The feature comparison unit 520 is configured to perform feature comparison on the voiceprint feature data to be retrieved and voiceprint feature data stored in the memory in advance.

The result obtaining unit 530 is configured to obtain a feature comparison result corresponding to the voiceprint feature data to be retrieved, and send the feature comparison result.

Optionally, the result obtaining unit 530 is configured to obtain a feature comparison result corresponding to the voiceprint feature data to be retrieved, and send the feature comparison result to the service server for display.

Referring to fig. 11, the apparatus 500 further includes:

a data synchronization unit 540, configured to receive a voiceprint feature data synchronization instruction; and synchronously storing the voiceprint feature data stored in the Redis dynamic database module to the memory based on the voiceprint feature data synchronization instruction.

Optionally, the data synchronization unit 540 is configured to store, when the voiceprint feature data synchronization instruction is received, voiceprint feature data stored in the Redis dynamic database module to the memory through a callback function.

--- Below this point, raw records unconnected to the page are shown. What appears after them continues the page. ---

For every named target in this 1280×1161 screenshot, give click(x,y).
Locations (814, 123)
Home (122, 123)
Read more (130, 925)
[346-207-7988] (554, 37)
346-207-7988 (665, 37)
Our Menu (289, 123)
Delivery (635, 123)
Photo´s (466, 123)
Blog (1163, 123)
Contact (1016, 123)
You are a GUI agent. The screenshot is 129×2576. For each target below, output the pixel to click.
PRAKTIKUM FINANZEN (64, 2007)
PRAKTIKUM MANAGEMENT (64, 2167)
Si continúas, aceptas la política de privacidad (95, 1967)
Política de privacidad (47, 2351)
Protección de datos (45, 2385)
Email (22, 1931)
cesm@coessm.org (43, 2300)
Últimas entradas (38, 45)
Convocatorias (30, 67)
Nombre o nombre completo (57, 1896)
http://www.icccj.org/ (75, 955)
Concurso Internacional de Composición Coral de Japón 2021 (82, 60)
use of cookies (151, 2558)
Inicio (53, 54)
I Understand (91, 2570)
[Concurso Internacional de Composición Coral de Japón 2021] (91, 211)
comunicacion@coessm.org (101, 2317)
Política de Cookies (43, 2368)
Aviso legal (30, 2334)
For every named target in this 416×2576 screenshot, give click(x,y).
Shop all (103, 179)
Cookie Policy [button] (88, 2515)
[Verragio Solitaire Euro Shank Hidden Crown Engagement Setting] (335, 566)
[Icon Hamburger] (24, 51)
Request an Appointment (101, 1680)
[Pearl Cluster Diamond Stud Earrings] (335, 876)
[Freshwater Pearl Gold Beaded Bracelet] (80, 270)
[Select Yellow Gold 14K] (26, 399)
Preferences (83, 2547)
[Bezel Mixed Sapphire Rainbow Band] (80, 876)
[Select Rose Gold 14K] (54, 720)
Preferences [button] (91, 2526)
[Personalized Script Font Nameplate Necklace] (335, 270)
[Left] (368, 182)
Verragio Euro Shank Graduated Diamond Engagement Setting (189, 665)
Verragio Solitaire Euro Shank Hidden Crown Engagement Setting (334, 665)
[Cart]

Referring to fig. 12, a voiceprint retrieval apparatus 600 provided in an embodiment of the present application is operated in a service server, where the apparatus 600 includes:

The data sending unit 610 is configured to send voiceprint feature data to be searched to a voiceprint search server, so that a voiceprint search module of the voiceprint search server performs feature comparison on the voiceprint feature data to be searched and voiceprint feature data stored in a memory in advance.

And the display unit 620 is configured to receive a feature comparison result corresponding to the voiceprint feature data to be retrieved, and display the feature comparison result.

Referring to fig. 13, the apparatus 600 further includes:

a data storage unit 630, configured to obtain voiceprint feature data to be stored; and synchronously storing the voiceprint characteristic data to be stored into the memory in the voiceprint retrieval server.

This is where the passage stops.